## [EXERCISE REQUIREMENTS]
When you have read the listing, copy all of it without any change.

## [RECORDS SUPPLIED]
------------------------
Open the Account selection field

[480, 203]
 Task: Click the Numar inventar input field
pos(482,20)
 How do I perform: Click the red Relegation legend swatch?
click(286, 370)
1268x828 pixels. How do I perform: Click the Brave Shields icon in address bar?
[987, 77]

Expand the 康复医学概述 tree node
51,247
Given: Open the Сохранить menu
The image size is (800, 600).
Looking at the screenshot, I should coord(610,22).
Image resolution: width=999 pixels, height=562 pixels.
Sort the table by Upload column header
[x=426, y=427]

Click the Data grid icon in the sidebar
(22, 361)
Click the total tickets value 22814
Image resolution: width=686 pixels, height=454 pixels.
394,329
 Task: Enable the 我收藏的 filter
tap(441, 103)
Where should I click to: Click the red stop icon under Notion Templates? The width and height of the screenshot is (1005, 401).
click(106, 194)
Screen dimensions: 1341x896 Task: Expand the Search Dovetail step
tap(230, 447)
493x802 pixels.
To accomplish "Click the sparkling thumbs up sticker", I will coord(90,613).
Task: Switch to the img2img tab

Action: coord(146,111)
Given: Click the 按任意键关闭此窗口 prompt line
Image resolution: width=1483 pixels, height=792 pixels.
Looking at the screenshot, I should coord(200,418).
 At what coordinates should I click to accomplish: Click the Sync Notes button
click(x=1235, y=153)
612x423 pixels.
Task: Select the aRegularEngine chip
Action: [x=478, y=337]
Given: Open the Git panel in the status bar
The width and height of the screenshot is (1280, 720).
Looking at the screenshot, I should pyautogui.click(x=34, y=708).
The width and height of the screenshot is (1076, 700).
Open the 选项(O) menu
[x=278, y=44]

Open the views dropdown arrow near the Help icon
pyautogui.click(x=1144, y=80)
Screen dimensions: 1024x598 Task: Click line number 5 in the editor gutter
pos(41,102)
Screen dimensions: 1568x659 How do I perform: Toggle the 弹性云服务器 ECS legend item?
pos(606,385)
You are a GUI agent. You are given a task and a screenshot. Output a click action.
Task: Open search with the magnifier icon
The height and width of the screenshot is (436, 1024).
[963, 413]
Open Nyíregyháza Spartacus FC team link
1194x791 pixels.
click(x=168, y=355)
------------------------
## [REPLY]
Open the Account selection field

[480, 203]
 Task: Click the Numar inventar input field
pos(482,20)
 How do I perform: Click the red Relegation legend swatch?
click(286, 370)
1268x828 pixels. How do I perform: Click the Brave Shields icon in address bar?
[987, 77]

Expand the 康复医学概述 tree node
51,247
Given: Open the Сохранить menu
The image size is (800, 600).
Looking at the screenshot, I should coord(610,22).
Image resolution: width=999 pixels, height=562 pixels.
Sort the table by Upload column header
[x=426, y=427]

Click the Data grid icon in the sidebar
(22, 361)
Click the total tickets value 22814
Image resolution: width=686 pixels, height=454 pixels.
394,329
 Task: Enable the 我收藏的 filter
tap(441, 103)
Where should I click to: Click the red stop icon under Notion Templates? The width and height of the screenshot is (1005, 401).
click(106, 194)
Screen dimensions: 1341x896 Task: Expand the Search Dovetail step
tap(230, 447)
493x802 pixels.
To accomplish "Click the sparkling thumbs up sticker", I will coord(90,613).
Task: Switch to the img2img tab

Action: coord(146,111)
Given: Click the 按任意键关闭此窗口 prompt line
Image resolution: width=1483 pixels, height=792 pixels.
Looking at the screenshot, I should coord(200,418).
 At what coordinates should I click to accomplish: Click the Sync Notes button
click(x=1235, y=153)
612x423 pixels.
Task: Select the aRegularEngine chip
Action: [x=478, y=337]
Given: Open the Git panel in the status bar
The width and height of the screenshot is (1280, 720).
Looking at the screenshot, I should pyautogui.click(x=34, y=708).
The width and height of the screenshot is (1076, 700).
Open the 选项(O) menu
[x=278, y=44]

Open the views dropdown arrow near the Help icon
pyautogui.click(x=1144, y=80)
Screen dimensions: 1024x598 Task: Click line number 5 in the editor gutter
pos(41,102)
Screen dimensions: 1568x659 How do I perform: Toggle the 弹性云服务器 ECS legend item?
pos(606,385)
You are a GUI agent. You are given a task and a screenshot. Output a click action.
Task: Open search with the magnifier icon
The height and width of the screenshot is (436, 1024).
[963, 413]
Open Nyíregyháza Spartacus FC team link
1194x791 pixels.
click(x=168, y=355)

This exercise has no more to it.